Shown in Fig 3 is a graph of emulsion viscosity (centipoise) versus production rate (kg min⁻¹) for an impeller speed of 800 rpm, for the situation where a typical paraffinic fuel phase was introduced into the mixing chamber 5 through the fuel inlet 16 with the nozzle 10 at a rate of around 4.5-5.0 parts min⁻¹ and typical AN oxidiser phase was introduced into the chamber 5 through inlet 8 at a rate of around 95 parts min⁻¹. The emulsion viscosity was measured using a Brookfield Viscometer (spindle 7 at 50rpm, at a temperature of 90°C).
As can be seen from Fig 3 as the production rate is increased the viscosity of the final emulsion product remains substantially the same over a wide range of production rates. This was not the case when the impeller was removed and inlet 8 alone used.
The emulsification method and apparatus disclosed herein offers a self-compensating mixer allowing a range of product flow-rates. At high product flow rates the jet type mixer does most of the mixing work, due to the high inlet pressure of the fuel and the oxidiser phases. At lower flow rates however, the impeller will do a significant part of the mixing work, since the fuel and oxidiser phases are introduced into the mixing chamber at lower inlet pressures, the emulsion so formed having a higher residence time within the mixing chamber.

Claims

A method for the continuous production of an oil/water emulsion explosive composition which method comprises simultaneously and continuously introducing into a mixing chamber separate liquid streams of a continuous fuel phase component and an immiscible aqueous discontinuous oxidiser phase, the immiscible discontinuous phase component being introduced into the continuous phase through turbulence inducing means (8) which constricts the flow of the immiscible discontinuous phase such as to cause its spontaneous disruption to form fine droplets of a desired size upon its emergence into the mixing chamber, the turbulence inducing means (8) further causing the immiscible discontinuous phase to emerge in a flow pattern and at a flow rate sufficient to cause the droplets so formed to entrain a sufficient quantity of the continuous phase component to provide for mixing thereof with the droplets to form an emulsion, wherein shear mixing means (12) is provided within the mixing chamber downstream of the turbulence inducing means (8) for enhanced mixing of the mixing chamber to effect continuous incorporation of fuel phase to produce a more refined or homogeneous emulsion suitable for use as the basis for an explosive system.
A method according to claim 1, characterised in that the shear mixing means (12) comprises at least one rotatable member selected from an impeller, paddle, propeller, turbine or the like member.
A method according to claim 2, characterised in that the shear mixing means (12) comprises an impeller which has no net axial pumping action.

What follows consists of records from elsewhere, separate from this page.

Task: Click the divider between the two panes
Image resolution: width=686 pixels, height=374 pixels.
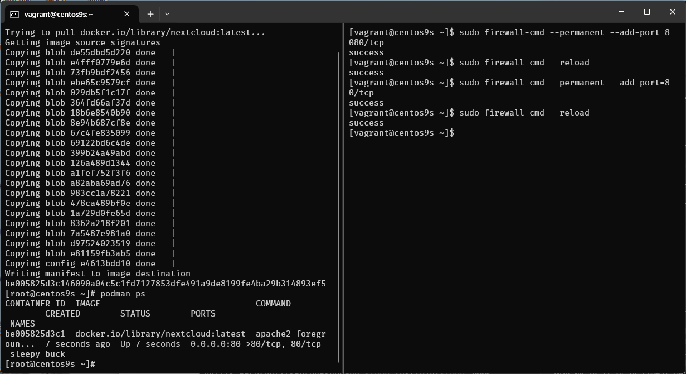Action: [x=344, y=195]
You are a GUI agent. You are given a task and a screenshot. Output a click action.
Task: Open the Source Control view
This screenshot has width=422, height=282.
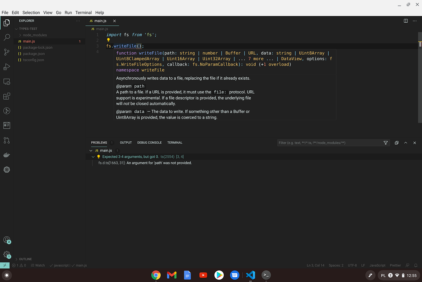(x=7, y=52)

A method according to claim 2 or claim 3, characterised in that the mixing chamber is defined by a cylindrical vessel (2) having end closures (3, 4) wherein one of said end closures has means for introducing the oxidiser, further providing an adjustably mounted fuel inlet tube (10) located in the side wall of the cylindrical vessel (2) and aligned along a radial direction of the cylindrical vessel (2), and an outlet port (11) for the extraction of formed emulsion located in the side wall of the mixing chamber at or near the other end of the cylindrical vessel (2).
A method according to claim 4, characterised in that the central axis of rotation of the shear mixing means (12) is substantially co-axial with the central axis of the cylindrical vessel (2).
A method according to claim 4 or claim 5, characterised in that the shear mixing means (12) is driven by a shaft (13) penetrating an end closure of the mixing chamber.
A method according to any one of claims 2 to 6 characterised in that the shear mixing means (12) comprises a single disc rotatable upon a shaft (13) and having peripheral vanes extending out of the plane of the disc in axial planes.